▸ TASK OBJECTIVE:
Type out the records that follow, exactly as given.

▸ RECORDS SUPPLIED:
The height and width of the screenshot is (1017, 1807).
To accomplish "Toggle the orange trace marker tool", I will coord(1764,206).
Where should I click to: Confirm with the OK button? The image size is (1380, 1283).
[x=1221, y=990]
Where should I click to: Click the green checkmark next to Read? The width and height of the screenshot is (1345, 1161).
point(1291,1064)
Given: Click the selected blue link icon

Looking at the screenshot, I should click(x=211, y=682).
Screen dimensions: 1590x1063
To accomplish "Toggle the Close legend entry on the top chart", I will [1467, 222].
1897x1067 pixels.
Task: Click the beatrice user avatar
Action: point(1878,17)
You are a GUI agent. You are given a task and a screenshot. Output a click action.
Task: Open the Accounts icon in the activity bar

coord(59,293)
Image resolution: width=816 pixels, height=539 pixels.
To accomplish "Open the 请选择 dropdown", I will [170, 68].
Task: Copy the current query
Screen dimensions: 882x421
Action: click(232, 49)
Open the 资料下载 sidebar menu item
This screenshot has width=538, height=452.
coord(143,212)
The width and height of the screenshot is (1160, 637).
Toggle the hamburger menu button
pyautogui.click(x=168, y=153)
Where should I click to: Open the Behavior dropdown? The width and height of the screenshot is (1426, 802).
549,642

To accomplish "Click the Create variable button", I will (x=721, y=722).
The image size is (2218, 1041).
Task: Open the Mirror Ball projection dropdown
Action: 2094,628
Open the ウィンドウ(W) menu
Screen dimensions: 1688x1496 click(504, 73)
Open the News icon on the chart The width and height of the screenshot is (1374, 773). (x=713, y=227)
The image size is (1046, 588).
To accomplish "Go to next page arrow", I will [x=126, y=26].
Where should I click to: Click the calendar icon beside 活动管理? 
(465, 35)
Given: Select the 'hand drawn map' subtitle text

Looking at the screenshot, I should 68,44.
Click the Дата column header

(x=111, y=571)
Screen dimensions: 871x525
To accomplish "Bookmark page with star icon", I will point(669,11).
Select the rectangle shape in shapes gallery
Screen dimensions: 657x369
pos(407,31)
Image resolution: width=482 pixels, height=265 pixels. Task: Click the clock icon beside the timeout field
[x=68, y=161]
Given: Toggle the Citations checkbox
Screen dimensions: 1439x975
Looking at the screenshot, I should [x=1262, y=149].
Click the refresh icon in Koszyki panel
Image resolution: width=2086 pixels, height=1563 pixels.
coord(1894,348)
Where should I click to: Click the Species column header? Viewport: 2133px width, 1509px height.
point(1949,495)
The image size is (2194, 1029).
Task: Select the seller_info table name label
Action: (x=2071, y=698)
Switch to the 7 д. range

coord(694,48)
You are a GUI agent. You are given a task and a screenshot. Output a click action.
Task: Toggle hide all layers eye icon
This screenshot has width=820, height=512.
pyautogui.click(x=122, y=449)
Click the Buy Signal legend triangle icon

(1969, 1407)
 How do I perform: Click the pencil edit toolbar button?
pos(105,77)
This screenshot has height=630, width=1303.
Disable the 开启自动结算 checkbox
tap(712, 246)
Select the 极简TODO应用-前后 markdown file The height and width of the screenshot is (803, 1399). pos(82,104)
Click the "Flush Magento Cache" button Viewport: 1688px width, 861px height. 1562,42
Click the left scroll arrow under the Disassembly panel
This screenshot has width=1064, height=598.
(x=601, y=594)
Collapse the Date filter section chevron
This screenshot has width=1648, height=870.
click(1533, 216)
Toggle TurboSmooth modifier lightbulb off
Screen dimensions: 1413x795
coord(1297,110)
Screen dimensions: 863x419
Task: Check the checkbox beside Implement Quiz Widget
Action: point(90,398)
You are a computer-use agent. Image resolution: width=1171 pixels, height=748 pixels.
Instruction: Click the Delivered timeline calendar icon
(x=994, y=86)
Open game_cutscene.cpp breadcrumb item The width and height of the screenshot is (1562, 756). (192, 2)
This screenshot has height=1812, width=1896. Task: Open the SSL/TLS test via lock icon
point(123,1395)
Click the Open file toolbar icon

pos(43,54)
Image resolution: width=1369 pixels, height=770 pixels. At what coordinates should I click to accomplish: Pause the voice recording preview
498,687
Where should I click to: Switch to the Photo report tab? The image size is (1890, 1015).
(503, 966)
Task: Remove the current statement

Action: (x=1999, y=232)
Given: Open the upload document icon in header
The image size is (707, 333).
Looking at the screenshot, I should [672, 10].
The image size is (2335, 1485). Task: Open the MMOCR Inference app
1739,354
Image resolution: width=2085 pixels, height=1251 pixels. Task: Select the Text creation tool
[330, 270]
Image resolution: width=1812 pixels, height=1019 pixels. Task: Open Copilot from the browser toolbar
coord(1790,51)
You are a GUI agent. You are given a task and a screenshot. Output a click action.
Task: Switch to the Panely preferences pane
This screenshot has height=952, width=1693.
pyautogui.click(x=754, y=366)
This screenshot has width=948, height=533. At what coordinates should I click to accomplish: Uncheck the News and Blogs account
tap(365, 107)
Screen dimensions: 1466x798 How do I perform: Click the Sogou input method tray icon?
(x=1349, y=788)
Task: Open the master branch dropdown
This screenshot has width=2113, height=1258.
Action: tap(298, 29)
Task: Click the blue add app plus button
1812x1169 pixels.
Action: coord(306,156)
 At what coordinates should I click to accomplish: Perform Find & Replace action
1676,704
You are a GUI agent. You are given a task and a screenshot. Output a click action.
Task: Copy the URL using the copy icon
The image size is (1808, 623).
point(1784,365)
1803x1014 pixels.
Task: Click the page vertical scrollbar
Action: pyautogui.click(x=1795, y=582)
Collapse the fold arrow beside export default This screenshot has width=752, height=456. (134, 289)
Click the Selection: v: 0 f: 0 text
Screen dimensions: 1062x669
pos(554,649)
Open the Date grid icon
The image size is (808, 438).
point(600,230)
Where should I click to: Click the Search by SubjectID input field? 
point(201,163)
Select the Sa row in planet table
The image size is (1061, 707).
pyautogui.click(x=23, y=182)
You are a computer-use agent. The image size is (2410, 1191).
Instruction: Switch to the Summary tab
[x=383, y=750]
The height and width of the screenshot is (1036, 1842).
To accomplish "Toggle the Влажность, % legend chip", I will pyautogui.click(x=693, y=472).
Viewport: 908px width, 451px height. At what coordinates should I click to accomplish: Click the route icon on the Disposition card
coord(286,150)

▸ EXERCISE SOLUTION:
The height and width of the screenshot is (1017, 1807).
To accomplish "Toggle the orange trace marker tool", I will coord(1764,206).
Where should I click to: Confirm with the OK button? The image size is (1380, 1283).
[x=1221, y=990]
Where should I click to: Click the green checkmark next to Read? The width and height of the screenshot is (1345, 1161).
point(1291,1064)
Given: Click the selected blue link icon

Looking at the screenshot, I should click(x=211, y=682).
Screen dimensions: 1590x1063
To accomplish "Toggle the Close legend entry on the top chart", I will [1467, 222].
1897x1067 pixels.
Task: Click the beatrice user avatar
Action: point(1878,17)
You are a GUI agent. You are given a task and a screenshot. Output a click action.
Task: Open the Accounts icon in the activity bar

coord(59,293)
Image resolution: width=816 pixels, height=539 pixels.
To accomplish "Open the 请选择 dropdown", I will [170, 68].
Task: Copy the current query
Screen dimensions: 882x421
Action: click(232, 49)
Open the 资料下载 sidebar menu item
This screenshot has width=538, height=452.
coord(143,212)
The width and height of the screenshot is (1160, 637).
Toggle the hamburger menu button
pyautogui.click(x=168, y=153)
Where should I click to: Open the Behavior dropdown? The width and height of the screenshot is (1426, 802).
549,642

To accomplish "Click the Create variable button", I will (x=721, y=722).
The image size is (2218, 1041).
Task: Open the Mirror Ball projection dropdown
Action: 2094,628
Open the ウィンドウ(W) menu
Screen dimensions: 1688x1496 click(504, 73)
Open the News icon on the chart The width and height of the screenshot is (1374, 773). (x=713, y=227)
The image size is (1046, 588).
To accomplish "Go to next page arrow", I will [x=126, y=26].
Where should I click to: Click the calendar icon beside 活动管理? 
(465, 35)
Given: Select the 'hand drawn map' subtitle text

Looking at the screenshot, I should 68,44.
Click the Дата column header

(x=111, y=571)
Screen dimensions: 871x525
To accomplish "Bookmark page with star icon", I will point(669,11).
Select the rectangle shape in shapes gallery
Screen dimensions: 657x369
pos(407,31)
Image resolution: width=482 pixels, height=265 pixels. Task: Click the clock icon beside the timeout field
[x=68, y=161]
Given: Toggle the Citations checkbox
Screen dimensions: 1439x975
Looking at the screenshot, I should [x=1262, y=149].
Click the refresh icon in Koszyki panel
Image resolution: width=2086 pixels, height=1563 pixels.
coord(1894,348)
Where should I click to: Click the Species column header? Viewport: 2133px width, 1509px height.
point(1949,495)
The image size is (2194, 1029).
Task: Select the seller_info table name label
Action: (x=2071, y=698)
Switch to the 7 д. range

coord(694,48)
You are a GUI agent. You are given a task and a screenshot. Output a click action.
Task: Toggle hide all layers eye icon
This screenshot has width=820, height=512.
pyautogui.click(x=122, y=449)
Click the Buy Signal legend triangle icon

(1969, 1407)
 How do I perform: Click the pencil edit toolbar button?
pos(105,77)
This screenshot has height=630, width=1303.
Disable the 开启自动结算 checkbox
tap(712, 246)
Select the 极简TODO应用-前后 markdown file The height and width of the screenshot is (803, 1399). pos(82,104)
Click the "Flush Magento Cache" button Viewport: 1688px width, 861px height. 1562,42
Click the left scroll arrow under the Disassembly panel
This screenshot has width=1064, height=598.
(x=601, y=594)
Collapse the Date filter section chevron
This screenshot has width=1648, height=870.
click(1533, 216)
Toggle TurboSmooth modifier lightbulb off
Screen dimensions: 1413x795
coord(1297,110)
Screen dimensions: 863x419
Task: Check the checkbox beside Implement Quiz Widget
Action: point(90,398)
You are a computer-use agent. Image resolution: width=1171 pixels, height=748 pixels.
Instruction: Click the Delivered timeline calendar icon
(x=994, y=86)
Open game_cutscene.cpp breadcrumb item The width and height of the screenshot is (1562, 756). (192, 2)
This screenshot has height=1812, width=1896. Task: Open the SSL/TLS test via lock icon
point(123,1395)
Click the Open file toolbar icon

pos(43,54)
Image resolution: width=1369 pixels, height=770 pixels. At what coordinates should I click to accomplish: Pause the voice recording preview
498,687
Where should I click to: Switch to the Photo report tab? The image size is (1890, 1015).
(503, 966)
Task: Remove the current statement

Action: (x=1999, y=232)
Given: Open the upload document icon in header
The image size is (707, 333).
Looking at the screenshot, I should [672, 10].
The image size is (2335, 1485). Task: Open the MMOCR Inference app
1739,354
Image resolution: width=2085 pixels, height=1251 pixels. Task: Select the Text creation tool
[330, 270]
Image resolution: width=1812 pixels, height=1019 pixels. Task: Open Copilot from the browser toolbar
coord(1790,51)
You are a GUI agent. You are given a task and a screenshot. Output a click action.
Task: Switch to the Panely preferences pane
This screenshot has height=952, width=1693.
pyautogui.click(x=754, y=366)
This screenshot has width=948, height=533. At what coordinates should I click to accomplish: Uncheck the News and Blogs account
tap(365, 107)
Screen dimensions: 1466x798 How do I perform: Click the Sogou input method tray icon?
(x=1349, y=788)
Task: Open the master branch dropdown
This screenshot has width=2113, height=1258.
Action: tap(298, 29)
Task: Click the blue add app plus button
1812x1169 pixels.
Action: coord(306,156)
 At what coordinates should I click to accomplish: Perform Find & Replace action
1676,704
You are a GUI agent. You are given a task and a screenshot. Output a click action.
Task: Copy the URL using the copy icon
The image size is (1808, 623).
point(1784,365)
1803x1014 pixels.
Task: Click the page vertical scrollbar
Action: pyautogui.click(x=1795, y=582)
Collapse the fold arrow beside export default This screenshot has width=752, height=456. (134, 289)
Click the Selection: v: 0 f: 0 text
Screen dimensions: 1062x669
pos(554,649)
Open the Date grid icon
The image size is (808, 438).
point(600,230)
Where should I click to: Click the Search by SubjectID input field? 
point(201,163)
Select the Sa row in planet table
The image size is (1061, 707).
pyautogui.click(x=23, y=182)
You are a computer-use agent. The image size is (2410, 1191).
Instruction: Switch to the Summary tab
[x=383, y=750]
The height and width of the screenshot is (1036, 1842).
To accomplish "Toggle the Влажность, % legend chip", I will pyautogui.click(x=693, y=472).
Viewport: 908px width, 451px height. At what coordinates should I click to accomplish: Click the route icon on the Disposition card
coord(286,150)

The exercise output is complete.